Stated goal — Arrange the listing below, from the line containing "Task: Set Mobile System to Yes" down to the line containing "Action: point(384,290)", as a two-column CSV with the columns task and answer. Give one row per entry, put each field in quotes, replace line breaks with spaces, and leave out the pictures.

Data for the task —
═══

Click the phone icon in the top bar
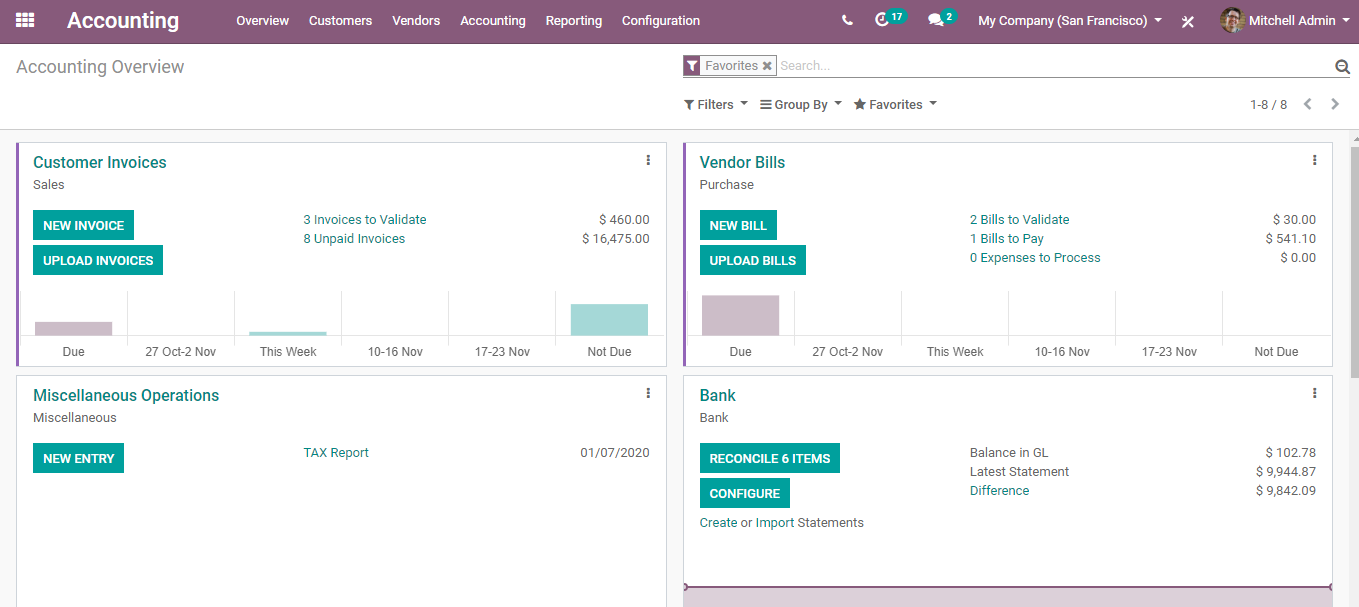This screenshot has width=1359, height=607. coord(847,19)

═══

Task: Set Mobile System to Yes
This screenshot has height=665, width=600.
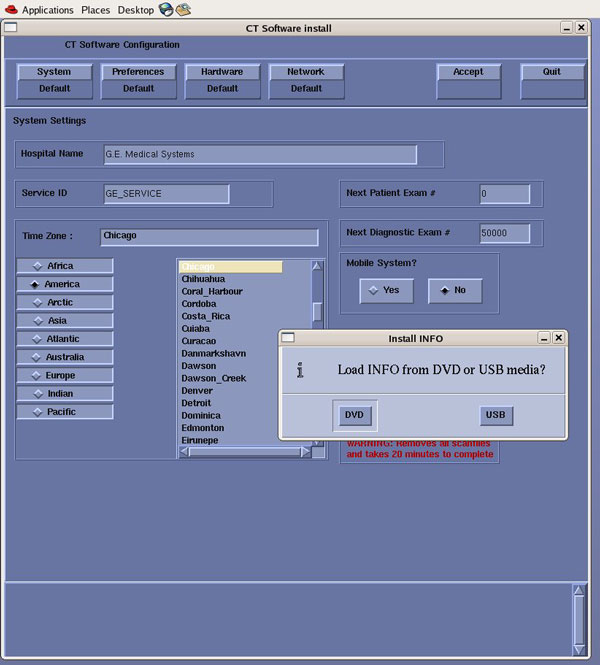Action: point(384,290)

═══

Exercise result —
task,answer
"Task: Set Mobile System to Yes This screenshot has height=665, width=600.","Action: point(384,290)"